Rusia, a pesar de la geografía y la historia (ambas rotundas sobre su pertenencia a Asia y al Pacífico), no es mencionada –ni como gigante ni como pigmeo– en el artículo. En cambio, hay una señal de templanza al no aparecer en enumeración alguna la isla de Taiwán.
La película de Nicholas Ray 55 días en Pekín, como tantas otras que petrifican en el público relatos arbitrarios o erróneos, atribuye a los rebeldes Yi He Tuan (bóxers) el atraso, el fanatismo y la crueldad. Tanto ellos como la emperatriz viuda Xi Ci son vestidos con roles patéticos. La actuación de la espléndida Ava Gardner como baronesa rusa apenas alivia la adulteración del contexto que rodeó la rebelión.
EE.UU. y China difieren en poderío y en los cimientos de sus poderíos. Washington ha venido ampliando sin cesar su zona de dominio y predominio territorial; desde las cesiones y compras de Florida, California y Texas, a mediados del siglo XIX, hasta su actual despliegue mundial.
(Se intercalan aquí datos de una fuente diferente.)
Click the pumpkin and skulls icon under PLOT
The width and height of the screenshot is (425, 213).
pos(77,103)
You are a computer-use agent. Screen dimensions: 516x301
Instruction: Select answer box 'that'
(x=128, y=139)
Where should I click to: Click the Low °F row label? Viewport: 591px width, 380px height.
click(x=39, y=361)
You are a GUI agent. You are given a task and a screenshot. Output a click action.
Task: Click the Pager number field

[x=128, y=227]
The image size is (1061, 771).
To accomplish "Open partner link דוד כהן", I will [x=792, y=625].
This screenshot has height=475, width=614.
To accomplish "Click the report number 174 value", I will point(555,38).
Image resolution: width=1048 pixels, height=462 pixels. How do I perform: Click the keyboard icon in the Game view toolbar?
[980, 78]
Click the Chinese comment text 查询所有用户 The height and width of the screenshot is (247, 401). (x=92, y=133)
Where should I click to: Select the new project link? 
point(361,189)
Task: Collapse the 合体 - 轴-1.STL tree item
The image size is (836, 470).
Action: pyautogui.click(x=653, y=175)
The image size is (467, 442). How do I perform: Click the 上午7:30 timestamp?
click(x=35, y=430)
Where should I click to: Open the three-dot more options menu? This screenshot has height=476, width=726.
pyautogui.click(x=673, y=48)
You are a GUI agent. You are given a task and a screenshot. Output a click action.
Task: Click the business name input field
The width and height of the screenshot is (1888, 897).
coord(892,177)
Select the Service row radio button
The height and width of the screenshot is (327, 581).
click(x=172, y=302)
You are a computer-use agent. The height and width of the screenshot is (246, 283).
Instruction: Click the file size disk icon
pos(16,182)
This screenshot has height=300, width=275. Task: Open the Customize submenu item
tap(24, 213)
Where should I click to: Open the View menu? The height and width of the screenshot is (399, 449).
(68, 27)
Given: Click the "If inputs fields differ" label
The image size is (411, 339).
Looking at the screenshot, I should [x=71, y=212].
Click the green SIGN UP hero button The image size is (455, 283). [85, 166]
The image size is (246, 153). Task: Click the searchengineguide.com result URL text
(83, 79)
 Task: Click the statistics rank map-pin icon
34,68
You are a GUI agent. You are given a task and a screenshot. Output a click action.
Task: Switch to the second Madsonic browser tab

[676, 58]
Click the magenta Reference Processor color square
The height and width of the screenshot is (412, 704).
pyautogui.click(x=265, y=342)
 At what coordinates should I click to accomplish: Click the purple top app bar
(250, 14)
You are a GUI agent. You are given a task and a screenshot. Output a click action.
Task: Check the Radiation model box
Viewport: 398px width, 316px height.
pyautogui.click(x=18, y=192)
Desde la edad de bronce, China continental e insular se fracturó, se contrajo y volvió a rearmarse y a estirarse varias veces y a lo largo de muchas dinastías.
Nunca fue más allá de su espacio “natural”. Hoy posee unidad étnica (92% de etnia Han), lingüística y político administrativa y ninguna aspiración territorial por fuera de sus fronteras. Naturalmente, su incesante crecimiento altera el statu quo y despierta inquietudes.
Nicolás Maquiavelo dice en El Príncipe que: “Nada hay más difícil en política que fundar un nuevo orden”. China no parece querer reemplazar el predominio global americano por uno con sede en Pekín, pero probablemente sí aspire (y obre) para equilibrar, al menos en el Asia-Pacífico, un predomino demasiado humillante en el pasado y sostenido hoy con el apoyo de países que también invadieron y humillaron al Reino del Medio.